Фрагмент текста:
▼▼▼

Красный век. Эпоха и ее поэты. В 2 книгах
Шрифт:
Уже после кончины, при полной перемене литературного климата, нашлись и опубликовались стихи, написанные Смеляковым в Инте, в лагере, в 1953 году:
Когда встречаются этапы Вдоль по дороге снеговой, Овчарки рвутся с жарким храпом И злее бегает конвой…Но эти пронзительные стихи в 90-е годы уже не могли повлиять на литературную ситуацию. А главное, Смеляков и сам не предназначал их для печати, не верил, что их обнародуют. В печати же, кроме глухих намеков, иногда иронических («Жить в тайге интересно»), иногда горьких («…И на лоб полуясные тени для других незаметно легли») нет в прижизненных публикациях ни тюрьмы, ни лагеря. Лично пропахавший круги ада, Смеляков не остался в памяти поэзии человеком этого ада. А остался — поэтом рая, грядущего чаемого рая, поэтом той комсомолии, которую растила (и вырастила) для себя жившая мечтами о будущем Советская власть.
Это был, конечно, великий эксперимент, условия которого состояли в том, что люди, отрицавшие само понятие Дома, задумали построить Дом на основаниях, совершенно фантастических. Впрочем, эти идеи только нам кажутся фантастическими. Это тоже была жизнь, обыденная жизнь, на фронтоне которой красовалось, как мишень, загадочное и ненавидимое слово: «быт».
На элементарном уровне — ненависть к обывательскому уюту. Уют маркируется двумя-тремя символами, отчетливыми, как мишень. «Сволочи-фикусы». «Подлые канарейки». Первые дрожат в своих горшках, как души грешников; вторые пугливо жмутся в клетках, когда «дети стали»… «в кирзовых сапогах идут к заставе».
Что еще остается в нетленной памяти этих стальных ребят? Как «забивались в тайнички, ища блаженного покоя, запечной лирики сверчки и тараканы домостроя». Что противостоит сверчкам и тараканам? Смеляков — мастер символических перечней, соединенных в тройки. «Тебе служили, комсомолия, в начале первой пятилетки простая койка, голый стол, нагие доски табуретки…»
Мир — тир. Целься! Чемберлену — в монокль! Все ясно.

▲▲▲

Задание 1:
Почему, согласно отрывку о Смелякове, поэт не остался в памяти поэзии человеком лагерного ада? Ответьте в одном–трех предложениях.
Задание 2:
Перепечатайте из отрывка о Смелякове всё, начиная с «Что еще остается» и до «монокль! Все ясно.».
Задание 3:
Изложите суть отрывка о Смелякове в двух предложениях.

Перечень записей:
▼▼▼

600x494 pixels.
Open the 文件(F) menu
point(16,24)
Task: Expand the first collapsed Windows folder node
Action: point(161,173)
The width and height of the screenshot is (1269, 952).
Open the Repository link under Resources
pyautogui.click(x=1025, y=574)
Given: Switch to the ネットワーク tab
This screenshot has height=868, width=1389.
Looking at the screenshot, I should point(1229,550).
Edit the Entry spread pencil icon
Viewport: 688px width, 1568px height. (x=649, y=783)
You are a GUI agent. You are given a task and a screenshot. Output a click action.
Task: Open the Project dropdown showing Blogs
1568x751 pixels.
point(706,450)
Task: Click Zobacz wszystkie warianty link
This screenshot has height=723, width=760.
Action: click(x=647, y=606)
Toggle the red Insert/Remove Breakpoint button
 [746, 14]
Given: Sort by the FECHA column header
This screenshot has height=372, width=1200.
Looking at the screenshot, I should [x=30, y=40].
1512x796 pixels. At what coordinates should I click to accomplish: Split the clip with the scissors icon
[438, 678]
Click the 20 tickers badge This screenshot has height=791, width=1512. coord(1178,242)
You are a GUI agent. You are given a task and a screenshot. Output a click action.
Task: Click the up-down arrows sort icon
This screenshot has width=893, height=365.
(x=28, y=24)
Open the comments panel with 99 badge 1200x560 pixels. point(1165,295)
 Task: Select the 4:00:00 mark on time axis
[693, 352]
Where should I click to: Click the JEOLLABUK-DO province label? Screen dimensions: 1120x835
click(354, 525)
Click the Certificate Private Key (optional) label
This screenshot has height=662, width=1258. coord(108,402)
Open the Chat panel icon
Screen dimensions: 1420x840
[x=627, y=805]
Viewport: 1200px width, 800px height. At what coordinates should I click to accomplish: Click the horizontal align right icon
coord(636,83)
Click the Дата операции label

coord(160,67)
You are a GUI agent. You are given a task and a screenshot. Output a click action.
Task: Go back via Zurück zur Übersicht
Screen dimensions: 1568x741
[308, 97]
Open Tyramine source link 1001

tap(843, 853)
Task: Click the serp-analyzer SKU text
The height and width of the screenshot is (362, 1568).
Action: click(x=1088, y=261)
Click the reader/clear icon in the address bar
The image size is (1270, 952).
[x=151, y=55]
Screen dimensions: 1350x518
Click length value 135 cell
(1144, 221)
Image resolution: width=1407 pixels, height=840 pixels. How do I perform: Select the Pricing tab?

▲▲▲

Верный ответ 1:
В прижизненных публикациях Смелякова нет ни тюрьмы, ни лагеря, есть лишь глухие намеки, иронические или горькие. Стихи, написанные в лагере в 1953 году, он сам не предназначал для печати. Опубликовали их только после его кончины.

Верный ответ 2:
Что еще остается в нетленной памяти этих стальных ребят? Как «забивались в тайнички, ища блаженного покоя, запечной лирики сверчки и тараканы домостроя». Что противостоит сверчкам и тараканам? Смеляков — мастер символических перечней, соединенных в тройки. «Тебе служили, комсомолия, в начале первой пятилетки простая койка, голый стол, нагие доски табуретки…»
Мир — тир. Целься! Чемберлену — в монокль! Все ясно.

Верный ответ 3:
Лагерные стихи Смелякова, написанные в Инте в 1953 году, опубликовали лишь после его кончины, а в прижизненных публикациях нет ни тюрьмы, ни лагеря, поэтому он остался в памяти поэзии поэтом грядущего рая и комсомолии. Люди той эпохи задумали построить Дом на фантастических основаниях, ненавидя «быт» и обывательский уют с его фикусами и канарейками, а Смеляков противопоставлял этому уюту простую койку, голый стол и табуретку.